Un gran pasticcio. Ecco ciò che sta combinando il governo (anche) sulla questione Tav. E mentre oggi Toninelli, il ministro delle gaffe, torna a sventolare il vuoto mantra dell’analisi costi benefici, arriva l’allarme di Confrtrasporto, dopo la notizia del rinvio al 2019 dei tre bandi che dovevano coincidere con l’inizio dei lavori per la realizzazione del tunnel. “All’orizzonte – sostiene Paolo Uggè, vicepresidente di Confcommercio e Conftrasporto – potrebbe esserci una trappola per l’Italia. L’annuncio di voler riconsiderare i costi e benefici per dare il via libera ai lavori, di fatto prolungherà i tempi di realizzazione delle opere con il conseguente ritardo del trasferimento del trasporto merci dalla strada alla ferrovia”.

“Questo – aggiunge – consentirà ai governi francese e austriaco di sostenere che il traffico pesante continuerà a penalizzare le zone turistiche e l’ambiente, quindi diverrà necessario introdurre limitazioni e ostacoli alla circolazione dei mezzi pesanti”. E insiste: “Servono altre riflessioni per evidenziare come la questione Tav, Brennero e Terzo valico debbano diventare prioritarie nelle scelte di politica economica del governo?”.

Evidentemente sì.
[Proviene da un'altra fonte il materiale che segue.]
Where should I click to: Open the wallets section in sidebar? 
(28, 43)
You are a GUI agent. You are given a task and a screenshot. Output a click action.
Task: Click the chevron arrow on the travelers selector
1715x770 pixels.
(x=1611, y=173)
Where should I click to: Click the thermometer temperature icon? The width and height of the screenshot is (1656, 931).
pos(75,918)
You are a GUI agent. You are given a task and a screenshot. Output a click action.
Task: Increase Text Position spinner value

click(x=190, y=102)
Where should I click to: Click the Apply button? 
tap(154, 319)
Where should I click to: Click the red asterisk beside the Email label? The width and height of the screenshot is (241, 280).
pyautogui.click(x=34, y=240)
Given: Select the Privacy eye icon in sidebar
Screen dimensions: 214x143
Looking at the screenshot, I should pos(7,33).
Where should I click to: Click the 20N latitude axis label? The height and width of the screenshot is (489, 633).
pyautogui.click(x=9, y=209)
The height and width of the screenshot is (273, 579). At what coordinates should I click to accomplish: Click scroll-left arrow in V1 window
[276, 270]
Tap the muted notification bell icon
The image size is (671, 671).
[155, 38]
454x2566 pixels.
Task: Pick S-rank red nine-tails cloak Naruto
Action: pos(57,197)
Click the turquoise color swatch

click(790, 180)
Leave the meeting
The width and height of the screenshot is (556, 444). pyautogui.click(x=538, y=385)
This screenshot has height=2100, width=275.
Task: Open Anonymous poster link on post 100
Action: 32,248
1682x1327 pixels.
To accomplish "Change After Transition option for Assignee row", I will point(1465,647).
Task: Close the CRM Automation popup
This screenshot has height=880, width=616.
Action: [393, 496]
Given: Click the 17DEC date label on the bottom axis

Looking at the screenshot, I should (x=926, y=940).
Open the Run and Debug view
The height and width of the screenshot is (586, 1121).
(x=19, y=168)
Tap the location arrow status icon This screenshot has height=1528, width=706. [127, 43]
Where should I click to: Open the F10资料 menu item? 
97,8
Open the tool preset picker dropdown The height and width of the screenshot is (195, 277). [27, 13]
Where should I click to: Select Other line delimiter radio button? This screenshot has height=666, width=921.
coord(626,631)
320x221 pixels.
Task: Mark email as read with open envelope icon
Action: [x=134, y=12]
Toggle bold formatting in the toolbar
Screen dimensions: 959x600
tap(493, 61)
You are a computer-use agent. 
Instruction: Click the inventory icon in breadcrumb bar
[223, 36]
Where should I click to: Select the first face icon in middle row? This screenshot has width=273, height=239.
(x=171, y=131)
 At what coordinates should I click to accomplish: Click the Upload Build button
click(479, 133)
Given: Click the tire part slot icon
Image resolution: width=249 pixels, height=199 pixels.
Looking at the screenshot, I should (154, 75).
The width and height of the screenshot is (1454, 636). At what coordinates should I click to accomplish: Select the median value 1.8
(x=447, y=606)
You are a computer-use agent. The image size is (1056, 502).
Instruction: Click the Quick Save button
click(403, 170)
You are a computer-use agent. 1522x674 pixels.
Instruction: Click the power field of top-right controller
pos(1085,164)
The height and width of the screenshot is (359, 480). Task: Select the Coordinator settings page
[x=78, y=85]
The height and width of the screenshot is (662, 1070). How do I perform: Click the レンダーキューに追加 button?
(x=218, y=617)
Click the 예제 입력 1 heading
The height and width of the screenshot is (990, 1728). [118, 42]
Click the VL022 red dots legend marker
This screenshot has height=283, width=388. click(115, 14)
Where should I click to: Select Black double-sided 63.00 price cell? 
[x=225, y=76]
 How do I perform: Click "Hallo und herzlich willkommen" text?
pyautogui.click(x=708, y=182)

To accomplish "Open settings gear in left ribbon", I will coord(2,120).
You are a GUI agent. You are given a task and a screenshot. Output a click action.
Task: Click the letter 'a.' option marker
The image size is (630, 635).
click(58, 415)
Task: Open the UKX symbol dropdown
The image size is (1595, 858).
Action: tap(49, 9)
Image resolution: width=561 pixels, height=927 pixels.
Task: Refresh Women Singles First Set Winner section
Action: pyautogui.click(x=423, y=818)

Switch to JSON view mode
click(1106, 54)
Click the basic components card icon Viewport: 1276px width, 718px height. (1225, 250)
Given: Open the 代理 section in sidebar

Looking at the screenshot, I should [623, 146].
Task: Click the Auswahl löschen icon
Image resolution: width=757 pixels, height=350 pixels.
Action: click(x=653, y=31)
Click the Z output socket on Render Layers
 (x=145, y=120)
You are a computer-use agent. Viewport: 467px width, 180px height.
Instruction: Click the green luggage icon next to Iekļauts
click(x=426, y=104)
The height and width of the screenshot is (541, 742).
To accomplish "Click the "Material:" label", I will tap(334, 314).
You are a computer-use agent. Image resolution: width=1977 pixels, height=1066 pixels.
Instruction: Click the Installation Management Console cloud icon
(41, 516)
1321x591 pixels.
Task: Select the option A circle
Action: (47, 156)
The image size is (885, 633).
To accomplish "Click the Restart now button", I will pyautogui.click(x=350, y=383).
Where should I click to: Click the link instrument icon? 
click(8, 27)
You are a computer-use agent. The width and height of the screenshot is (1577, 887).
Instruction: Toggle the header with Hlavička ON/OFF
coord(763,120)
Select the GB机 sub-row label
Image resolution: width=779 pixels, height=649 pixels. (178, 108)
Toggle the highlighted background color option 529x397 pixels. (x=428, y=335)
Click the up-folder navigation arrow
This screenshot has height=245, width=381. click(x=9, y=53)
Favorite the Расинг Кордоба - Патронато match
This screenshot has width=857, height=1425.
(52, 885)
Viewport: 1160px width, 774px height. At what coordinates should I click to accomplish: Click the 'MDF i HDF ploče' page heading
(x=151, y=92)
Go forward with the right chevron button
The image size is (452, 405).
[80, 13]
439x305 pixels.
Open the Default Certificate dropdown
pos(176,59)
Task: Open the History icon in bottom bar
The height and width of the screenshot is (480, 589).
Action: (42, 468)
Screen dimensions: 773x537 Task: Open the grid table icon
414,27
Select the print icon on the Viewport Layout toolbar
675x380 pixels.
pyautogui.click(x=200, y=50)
Perché i Cinque Stelle, con il colpevole silenzio della Lega, sono stretti tra due fuochi, quello della propaganda e quello della realtà. Da una parte devono fare i conti con i voti che hanno preso anche grazie alle promesse fatte ai No Tav, dall’altra fanno finta di appellarsi all’analisi costi benefici, pur sapendo che l’Italia ha molto più da perdere che da guadagnare con un’archiviazione dell’opera. La sensazione, confermata anche dall’incontro di oggi di Conte, Di Maio, Toninelli e Castelli con 13 associazioni di imprenditori pro-Tav, è che vogliano scavallare le elezioni europee per evitare ripercussioni elettorali.

Ma giocano con il fuoco. Intanto perché la Francia ha già fatto sapere di non essere disposta a rinviare “a data da destinarsi”. E poi, soprattutto, perché un altro slittamento rischia di avere pesanti ripercussioni economiche, provocando la perdita dei fondi Ue. E calcolando che i tentennamenti stanno già facendo perdere al Paese circa 75 milioni al mese, non c’è di che gioire.